A reclamação nasceu de um caso em que, por não ter entendido a decisão ou não ter desejado entender, ele se enganou. Parlamentares não passarão a nomear pessoas para as agências reguladoras, e sim preparar uma lista tríplice, que será submetida ao presidente.
Arroubos contra o Congresso e contra o Judiciário têm sido frequentes nestes seis meses de governo Bolsonaro. A manifestação em seu apoio – e com o seu incentivo – que aconteceu nas ruas em 26 de maio teve em deputados e ministros do Supremo Tribunal Federal os alvos principais.
Limites legais, inerentes a uma democracia, incomodam Bolsonaro, um entusiasta da ditadura que vigorou no Brasil de 1964 a 1985. Em janeiro, ele assinou Medida Provisória transferindo da Funai (Fundação Nacional do Índio) para o Ministério da Agricultura a responsabilidade pela demarcação de terras indígenas. Em maio, a Câmara dos Deputados derrubou a decisão e devolveu a missão à Funai. Na quarta 19, o presidente editou nova medida determinando a transferência para a Agricultura. A manobra é inconstitucional, pois não é permitido reeditar MP numa mesma legislatura (a atual já decidiu sobre a questão).
“Quem demarca terra indígena sou eu, não é ministro. Quem manda sou eu nessa questão”, irritou-se ele na quinta 20. Ele estaria certo se vivêssemos sob um regime que despreza regras democráticas, como, por exemplo, o da Venezuela.
Valendo-se apenas da própria caneta, Bolsonaro facilitou a posse e o porte de armas de fogo. Juristas e parlamentares apontaram inconstitucionalidades nas decisões, pois decretos não podem alterar leis – no caso, o Estatuto do Desarmamento. Na terça 18, o Senado derrubou os decretos. A pauta agora segue para a Câmara. Mas Bolsonaro já disse que vai determinar à Polícia Federal que não dificulte o acesso às armas para quem pedir. Não aceita regras que não sejam as desejadas por ele.
O “pacote anticrime” do ministro da Justiça e da Segurança Pública, Sergio Moro, prevê o “excludente de ilicitude”. Na prática, agentes teriam respaldo jurídico para matar durante supostos confrontos. Como o pacote não avança no Congresso e esse item dificilmente passará, Bolsonaro pretende enviar projeto de lei tratando apenas do “excludente de ilicitude”. Separando-o do pacotão, pode ficar mais fácil animar a bancada da bala e a militância belicista para pressionar deputados e senadores.

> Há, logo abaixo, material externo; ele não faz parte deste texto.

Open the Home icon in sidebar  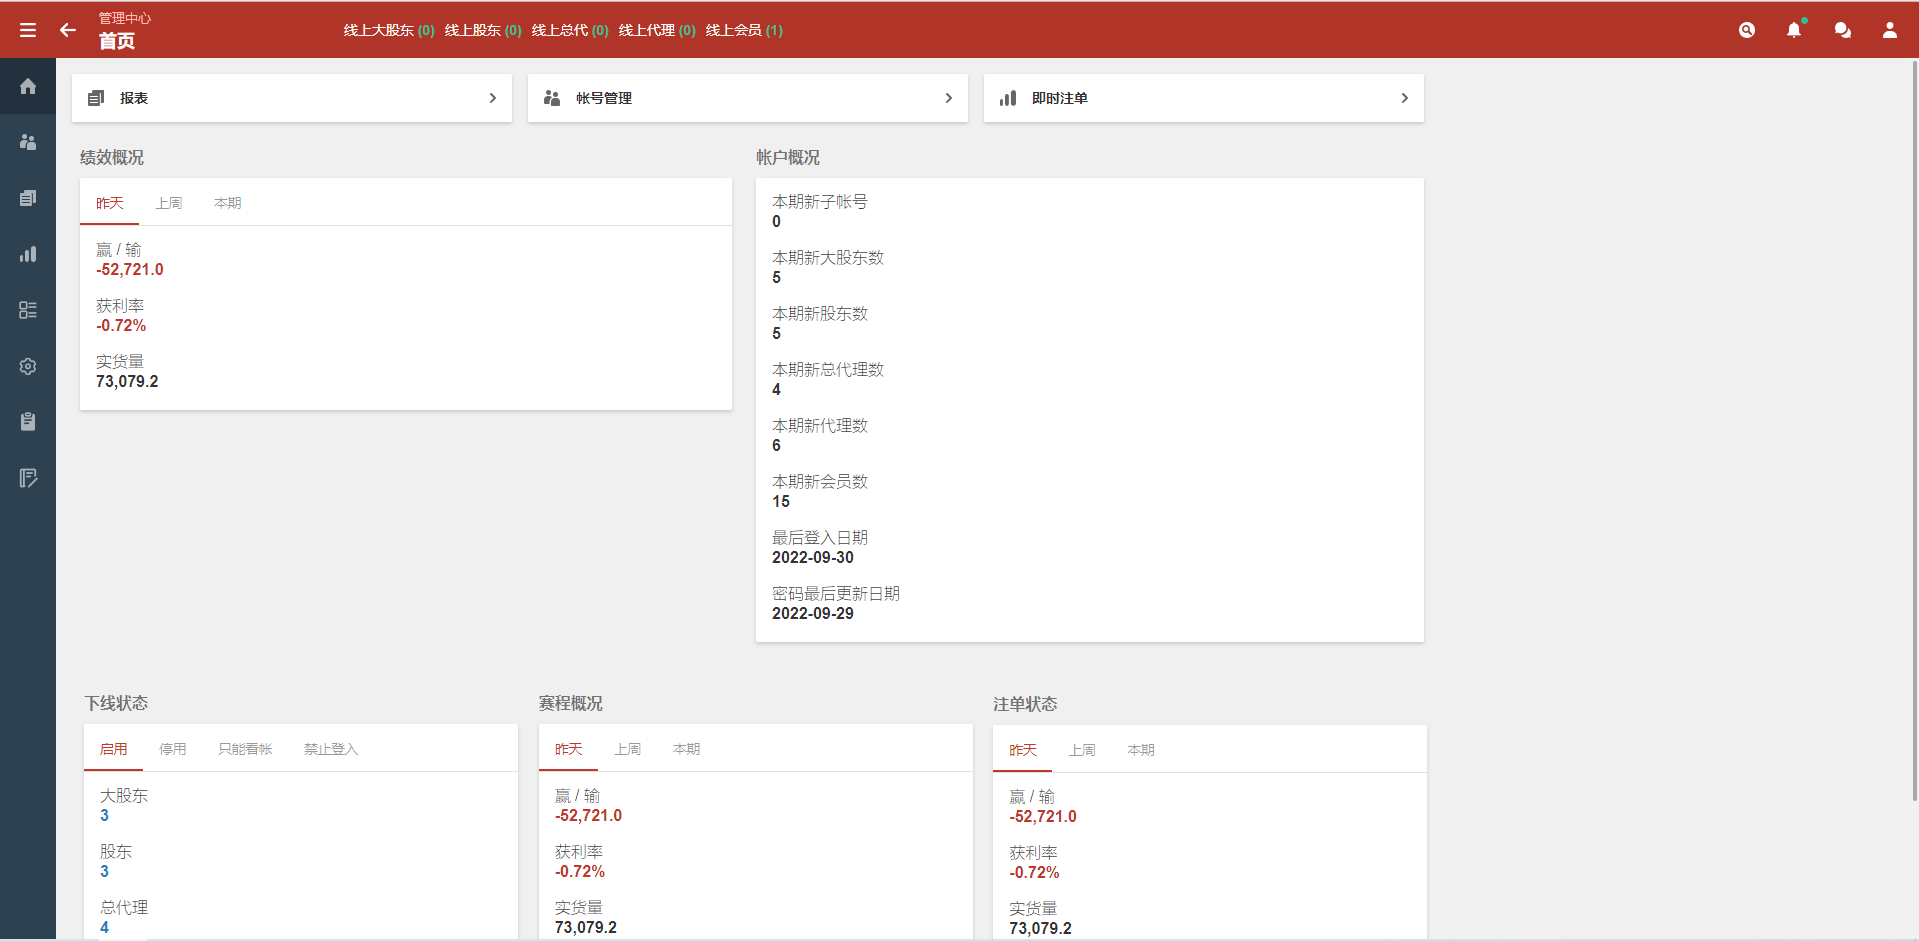point(27,86)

Em 10 de maio, Bolsonaro afirmou sobre os decretos das armas: “Estamos dentro do limite da lei. Se for inconstitucional, tem que deixar de existir”. A frase mostra o seu jeito de governar: desafia os limites da lei e adota a tática do “se colar, colou”.
A tática é ardilosa porque pode dar numa falsa derrota – ou seja, numa vitória, ainda que parcial. Testam-se as fronteiras inconstitucionais, o Legislativo e o Judiciário reagem (embora nem sempre), joga-se para a militância que os outros dois Poderes não ouvem o “povo” e tenta-se, na base do abafa, obter algum ganho.
Os planos de afrouxar a segurança no trânsito, impulsionar o desmatamento (tarefa do ministro do Meio Ambiente, Ricardo Salles), desmantelar as universidades (diversão do ministro da Educação, Abraham Weintraub), reduzir terras de indígenas e quilombolas, liberar as armas... Nada disso é civilizatório e, provavelmente, não é constitucional. Mas qualquer ganho legal que se conseguir, em meio ao barulho das fake news e da truculência digital, já será útil.
E há os ganhos fora da lei. Desde a vitória de Bolsonaro em outubro de 2018, suas ideias passaram a ser aplicadas por quem se sentiu autorizado. Em novembro passado, como já se noticiou, o desmatamento na Amazônia aumentou 406%, segundo o Instituto do Homem e Meio Ambiente da Amazônia. Ruralistas, grileiros, violadores de parques ecológicos, inconformados com limites de velocidade, policiais assassinos e outras categorias podem ainda não ter o respaldo da lei, mas contam com o apoio entusiasmado do presidente que ajudaram a eleger.